Neutrophil proteinases released at sites of inflammation can affect tissue function by either activating or disarming signal transduction mediated by proteinase-activated receptors (PARs). Because ...PAR1 is expressed at sites where abundant neutrophil infiltration occurs, we hypothesized that neutrophil-derived enzymes might also regulate PAR1 signaling. We report here that both neutrophil elastase and proteinase-3 cleave the human PAR1 N terminus at sites distinct from the thrombin cleavage site. This cleavage results in a disarming of thrombin-activated calcium signaling through PAR1. However, the distinct non-canonical tethered ligands unmasked by neutrophil elastase and proteinase-3, as well as synthetic peptides with sequences derived from these novel exposed tethered ligands, selectively stimulated PAR1-mediated mitogen-activated protein kinase activation. This signaling was blocked by pertussis toxin, implicating a Gαi-triggered signal pathway. We conclude that neutrophil proteinases trigger biased PAR1 signaling and we describe a novel set of tethered ligands that are distinct from the classical tethered ligand revealed by thrombin. We further demonstrate the function of this biased signaling in regulating endothelial cell barrier integrity.

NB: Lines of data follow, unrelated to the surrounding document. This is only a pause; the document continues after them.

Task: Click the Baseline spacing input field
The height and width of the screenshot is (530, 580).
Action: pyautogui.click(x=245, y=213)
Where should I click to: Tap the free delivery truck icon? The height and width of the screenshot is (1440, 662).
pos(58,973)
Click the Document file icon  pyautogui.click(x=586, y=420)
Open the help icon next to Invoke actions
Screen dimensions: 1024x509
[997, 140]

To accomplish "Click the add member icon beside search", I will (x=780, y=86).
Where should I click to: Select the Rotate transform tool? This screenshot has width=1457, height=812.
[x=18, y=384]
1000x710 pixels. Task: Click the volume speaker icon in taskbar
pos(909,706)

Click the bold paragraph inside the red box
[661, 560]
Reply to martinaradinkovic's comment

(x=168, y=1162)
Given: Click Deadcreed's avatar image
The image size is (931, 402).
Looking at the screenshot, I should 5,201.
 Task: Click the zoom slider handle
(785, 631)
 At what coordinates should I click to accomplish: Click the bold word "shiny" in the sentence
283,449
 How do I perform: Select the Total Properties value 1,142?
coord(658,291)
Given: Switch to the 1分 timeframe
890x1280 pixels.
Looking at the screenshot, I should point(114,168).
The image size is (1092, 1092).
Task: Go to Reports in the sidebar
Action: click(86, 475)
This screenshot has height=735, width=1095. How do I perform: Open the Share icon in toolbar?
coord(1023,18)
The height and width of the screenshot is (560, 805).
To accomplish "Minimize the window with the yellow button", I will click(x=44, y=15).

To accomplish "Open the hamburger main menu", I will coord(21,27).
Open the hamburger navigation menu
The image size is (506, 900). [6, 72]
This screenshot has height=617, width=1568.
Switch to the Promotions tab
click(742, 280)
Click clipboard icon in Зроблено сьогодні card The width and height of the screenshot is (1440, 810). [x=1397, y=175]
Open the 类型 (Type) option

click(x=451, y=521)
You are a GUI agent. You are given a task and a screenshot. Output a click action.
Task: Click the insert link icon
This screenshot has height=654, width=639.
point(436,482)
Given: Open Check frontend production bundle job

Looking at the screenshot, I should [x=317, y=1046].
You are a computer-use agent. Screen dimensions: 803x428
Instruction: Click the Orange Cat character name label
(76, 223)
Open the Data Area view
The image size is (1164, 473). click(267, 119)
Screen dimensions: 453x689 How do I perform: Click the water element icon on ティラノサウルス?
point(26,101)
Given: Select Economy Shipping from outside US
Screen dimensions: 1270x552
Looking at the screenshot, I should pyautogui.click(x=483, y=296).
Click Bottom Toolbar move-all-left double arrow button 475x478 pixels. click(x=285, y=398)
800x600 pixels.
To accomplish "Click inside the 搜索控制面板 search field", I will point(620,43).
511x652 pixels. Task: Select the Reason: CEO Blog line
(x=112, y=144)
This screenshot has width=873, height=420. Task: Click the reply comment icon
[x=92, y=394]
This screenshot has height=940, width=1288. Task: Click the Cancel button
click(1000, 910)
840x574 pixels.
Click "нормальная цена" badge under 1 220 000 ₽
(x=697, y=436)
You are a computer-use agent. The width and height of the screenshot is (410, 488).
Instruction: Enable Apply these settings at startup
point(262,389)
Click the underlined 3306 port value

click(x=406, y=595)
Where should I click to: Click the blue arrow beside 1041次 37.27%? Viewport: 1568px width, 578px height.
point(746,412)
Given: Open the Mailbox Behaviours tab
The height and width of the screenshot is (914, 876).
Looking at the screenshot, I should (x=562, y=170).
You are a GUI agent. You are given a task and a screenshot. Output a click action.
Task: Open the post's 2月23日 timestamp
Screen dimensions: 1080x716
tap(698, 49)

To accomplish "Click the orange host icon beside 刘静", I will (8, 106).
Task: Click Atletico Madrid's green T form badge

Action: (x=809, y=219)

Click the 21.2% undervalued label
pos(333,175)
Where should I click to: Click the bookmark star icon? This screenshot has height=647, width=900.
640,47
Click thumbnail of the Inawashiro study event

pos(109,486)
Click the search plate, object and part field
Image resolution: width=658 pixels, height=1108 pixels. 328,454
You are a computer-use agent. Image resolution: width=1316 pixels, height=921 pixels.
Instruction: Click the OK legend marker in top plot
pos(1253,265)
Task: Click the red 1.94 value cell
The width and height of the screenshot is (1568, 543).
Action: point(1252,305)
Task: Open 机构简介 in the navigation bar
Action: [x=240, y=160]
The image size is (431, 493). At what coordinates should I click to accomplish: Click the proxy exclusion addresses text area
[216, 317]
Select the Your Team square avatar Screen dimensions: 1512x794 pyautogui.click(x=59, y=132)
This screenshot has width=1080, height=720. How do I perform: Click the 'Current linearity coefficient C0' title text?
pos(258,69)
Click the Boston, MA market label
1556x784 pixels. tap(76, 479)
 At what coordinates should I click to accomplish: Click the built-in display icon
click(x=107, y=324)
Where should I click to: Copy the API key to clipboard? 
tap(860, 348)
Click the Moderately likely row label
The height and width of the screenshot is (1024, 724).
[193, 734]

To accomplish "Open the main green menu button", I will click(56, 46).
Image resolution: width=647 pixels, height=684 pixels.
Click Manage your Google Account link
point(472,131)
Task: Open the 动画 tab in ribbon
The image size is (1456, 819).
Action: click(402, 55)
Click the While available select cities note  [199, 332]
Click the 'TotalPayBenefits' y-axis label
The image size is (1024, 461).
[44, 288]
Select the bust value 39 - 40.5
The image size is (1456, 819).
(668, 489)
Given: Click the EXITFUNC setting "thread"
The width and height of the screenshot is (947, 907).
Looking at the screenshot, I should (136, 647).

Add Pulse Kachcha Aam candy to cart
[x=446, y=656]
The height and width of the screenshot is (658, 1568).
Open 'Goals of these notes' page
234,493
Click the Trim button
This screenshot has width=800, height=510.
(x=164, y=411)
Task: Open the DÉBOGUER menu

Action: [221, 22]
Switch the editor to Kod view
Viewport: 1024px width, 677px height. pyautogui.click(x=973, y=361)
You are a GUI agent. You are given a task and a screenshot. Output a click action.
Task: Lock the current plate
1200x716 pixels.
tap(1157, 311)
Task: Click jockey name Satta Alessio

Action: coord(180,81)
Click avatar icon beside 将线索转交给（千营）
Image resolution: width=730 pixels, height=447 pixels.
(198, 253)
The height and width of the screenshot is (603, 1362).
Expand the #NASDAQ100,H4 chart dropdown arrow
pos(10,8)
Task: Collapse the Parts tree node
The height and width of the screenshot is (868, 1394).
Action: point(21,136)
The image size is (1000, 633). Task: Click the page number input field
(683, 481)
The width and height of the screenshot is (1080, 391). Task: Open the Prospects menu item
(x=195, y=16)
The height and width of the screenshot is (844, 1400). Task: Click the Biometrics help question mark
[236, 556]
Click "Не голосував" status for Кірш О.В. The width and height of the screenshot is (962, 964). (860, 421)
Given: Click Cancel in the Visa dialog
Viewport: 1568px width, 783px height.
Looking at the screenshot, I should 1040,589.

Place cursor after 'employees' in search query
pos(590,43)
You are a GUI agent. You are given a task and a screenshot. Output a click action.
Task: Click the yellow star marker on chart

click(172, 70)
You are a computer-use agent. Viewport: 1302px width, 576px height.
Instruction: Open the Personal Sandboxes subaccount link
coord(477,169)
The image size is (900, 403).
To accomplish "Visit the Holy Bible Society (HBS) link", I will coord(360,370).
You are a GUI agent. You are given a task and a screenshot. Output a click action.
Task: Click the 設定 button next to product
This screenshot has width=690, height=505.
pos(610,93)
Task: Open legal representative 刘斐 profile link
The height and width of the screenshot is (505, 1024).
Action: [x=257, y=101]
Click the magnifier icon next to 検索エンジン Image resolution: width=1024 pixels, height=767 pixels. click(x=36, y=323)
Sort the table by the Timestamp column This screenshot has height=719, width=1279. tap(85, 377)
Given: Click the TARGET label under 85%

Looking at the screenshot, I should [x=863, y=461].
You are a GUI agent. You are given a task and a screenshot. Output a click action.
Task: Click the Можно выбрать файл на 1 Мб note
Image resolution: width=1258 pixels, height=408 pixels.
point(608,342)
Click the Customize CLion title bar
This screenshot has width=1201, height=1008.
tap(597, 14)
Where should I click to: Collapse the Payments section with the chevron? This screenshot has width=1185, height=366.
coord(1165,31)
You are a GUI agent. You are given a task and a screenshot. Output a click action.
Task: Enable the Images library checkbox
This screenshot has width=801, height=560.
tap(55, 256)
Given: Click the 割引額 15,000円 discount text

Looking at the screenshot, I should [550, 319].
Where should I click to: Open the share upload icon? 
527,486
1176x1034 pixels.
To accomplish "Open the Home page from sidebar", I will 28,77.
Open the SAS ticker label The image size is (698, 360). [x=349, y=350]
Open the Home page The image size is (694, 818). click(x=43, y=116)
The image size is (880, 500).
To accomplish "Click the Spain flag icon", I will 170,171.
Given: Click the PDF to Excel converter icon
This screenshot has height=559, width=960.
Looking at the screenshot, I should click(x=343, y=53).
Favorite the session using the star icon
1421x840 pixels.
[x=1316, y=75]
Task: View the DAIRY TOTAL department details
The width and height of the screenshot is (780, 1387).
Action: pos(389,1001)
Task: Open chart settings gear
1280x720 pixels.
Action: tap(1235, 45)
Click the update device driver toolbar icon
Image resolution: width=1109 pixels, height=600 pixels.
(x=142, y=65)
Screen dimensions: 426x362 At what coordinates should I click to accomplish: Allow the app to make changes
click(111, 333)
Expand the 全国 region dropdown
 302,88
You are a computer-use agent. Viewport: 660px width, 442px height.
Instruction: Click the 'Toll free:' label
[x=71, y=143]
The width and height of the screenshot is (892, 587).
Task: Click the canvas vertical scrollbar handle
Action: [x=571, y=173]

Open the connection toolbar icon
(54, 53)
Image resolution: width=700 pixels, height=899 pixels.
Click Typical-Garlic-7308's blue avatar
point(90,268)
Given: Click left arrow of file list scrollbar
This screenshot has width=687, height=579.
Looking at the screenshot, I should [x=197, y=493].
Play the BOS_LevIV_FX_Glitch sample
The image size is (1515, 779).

Background: Proteinase-activated receptor-1 (PAR1) is a proteolytically activated G protein-coupled receptor. Neutrophil-derived enzymes might regulate PAR1 signaling.
Results: Neutrophil elastase and proteinase-3 cleave and activate PAR1 signaling that is distinct from thrombin-triggered responses. Neutrophil elastase and proteinase-3 signaling through PAR1 modulates endothelial cell signaling.
Conclusion: Neutrophil enzymes are Gαi-biased agonists for PAR1.
Significance: Biased PAR1-activating compounds may prove of value as therapeutic agents to treat cardiovascular and inflammatory diseases.